Feeling a draft in there?
That's the danger of relying on stereotypes, folks: Sometimes you get your ass exploded by a man in a silly hat. Somehow, Johnson survived and fled into the wilderness, while temperatures around him plunged to -50 degrees. Despite being entirely without supplies and on foot, Johnson consistently remained ahead of his pursuers, at one point covering 85 miles in under three days. When the police closed off the only passes out of the province, Johnson climbed over a 7,000-foot mountain in a blizzard to continue his escape.
Legends told of a magical thief who would test the boundaries of Canadian decency.
He really, really did not want to apply for that trapping license.

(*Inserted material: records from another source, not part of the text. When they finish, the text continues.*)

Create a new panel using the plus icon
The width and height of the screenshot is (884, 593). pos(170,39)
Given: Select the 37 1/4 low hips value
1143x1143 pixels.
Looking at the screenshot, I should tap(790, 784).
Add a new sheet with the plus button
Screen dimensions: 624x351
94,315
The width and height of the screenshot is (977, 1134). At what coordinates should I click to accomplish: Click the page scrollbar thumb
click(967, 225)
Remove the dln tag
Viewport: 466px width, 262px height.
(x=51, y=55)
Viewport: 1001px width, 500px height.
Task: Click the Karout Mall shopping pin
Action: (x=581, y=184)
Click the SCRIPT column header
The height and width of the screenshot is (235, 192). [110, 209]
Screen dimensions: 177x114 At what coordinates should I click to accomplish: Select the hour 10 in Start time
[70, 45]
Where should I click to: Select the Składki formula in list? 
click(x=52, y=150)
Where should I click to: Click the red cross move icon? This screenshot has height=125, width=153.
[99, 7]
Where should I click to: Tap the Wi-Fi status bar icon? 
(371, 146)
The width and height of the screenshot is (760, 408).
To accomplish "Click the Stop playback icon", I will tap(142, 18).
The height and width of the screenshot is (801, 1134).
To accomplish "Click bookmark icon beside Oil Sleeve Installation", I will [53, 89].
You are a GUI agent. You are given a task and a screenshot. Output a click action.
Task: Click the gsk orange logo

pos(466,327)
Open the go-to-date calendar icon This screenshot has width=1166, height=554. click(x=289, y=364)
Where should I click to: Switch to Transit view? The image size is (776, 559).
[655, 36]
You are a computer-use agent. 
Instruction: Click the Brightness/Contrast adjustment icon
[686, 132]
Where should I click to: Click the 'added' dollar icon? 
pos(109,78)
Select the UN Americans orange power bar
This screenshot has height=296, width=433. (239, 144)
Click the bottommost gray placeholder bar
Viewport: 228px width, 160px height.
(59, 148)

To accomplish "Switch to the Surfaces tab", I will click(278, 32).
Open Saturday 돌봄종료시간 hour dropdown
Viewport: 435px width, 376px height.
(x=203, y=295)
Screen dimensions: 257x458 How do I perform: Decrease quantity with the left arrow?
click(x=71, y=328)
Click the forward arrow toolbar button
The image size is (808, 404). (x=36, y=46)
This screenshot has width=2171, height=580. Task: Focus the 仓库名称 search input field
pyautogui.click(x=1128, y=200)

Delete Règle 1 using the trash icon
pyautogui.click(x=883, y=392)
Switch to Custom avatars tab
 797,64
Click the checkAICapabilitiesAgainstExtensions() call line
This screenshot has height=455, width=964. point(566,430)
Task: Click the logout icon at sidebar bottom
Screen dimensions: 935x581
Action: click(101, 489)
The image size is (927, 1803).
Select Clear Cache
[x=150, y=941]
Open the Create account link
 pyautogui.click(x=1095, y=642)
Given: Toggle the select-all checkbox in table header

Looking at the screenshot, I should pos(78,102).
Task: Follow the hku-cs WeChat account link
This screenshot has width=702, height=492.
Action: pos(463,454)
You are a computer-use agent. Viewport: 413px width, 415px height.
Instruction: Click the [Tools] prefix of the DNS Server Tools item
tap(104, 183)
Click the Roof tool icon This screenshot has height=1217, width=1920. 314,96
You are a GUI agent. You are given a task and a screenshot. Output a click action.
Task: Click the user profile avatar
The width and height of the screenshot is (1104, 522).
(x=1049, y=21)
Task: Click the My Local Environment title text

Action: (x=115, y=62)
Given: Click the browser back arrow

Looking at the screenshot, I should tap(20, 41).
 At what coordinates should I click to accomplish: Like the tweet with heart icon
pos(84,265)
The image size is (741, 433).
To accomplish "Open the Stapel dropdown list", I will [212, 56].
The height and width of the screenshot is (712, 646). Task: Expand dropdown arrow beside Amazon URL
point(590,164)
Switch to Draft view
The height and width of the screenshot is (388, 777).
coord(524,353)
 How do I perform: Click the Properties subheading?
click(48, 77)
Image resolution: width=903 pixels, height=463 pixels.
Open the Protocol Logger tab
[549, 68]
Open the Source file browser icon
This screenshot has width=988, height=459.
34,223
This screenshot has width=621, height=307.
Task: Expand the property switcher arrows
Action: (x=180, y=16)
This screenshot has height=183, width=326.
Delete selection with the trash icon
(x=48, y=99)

Johnson left behind multiple false trails and habitually wore his snowshoes backward to give the impression that he was heading in the opposite direction. At one point his footprints seemed to split up. When the police disbanded to follow both sets of tracks, they eventually found themselves facing each other again -- both paths had been false. This is starting to sound less like the pursuit of a dangerous fugitive and more like Elmer Fudd tracking Bugs Bunny.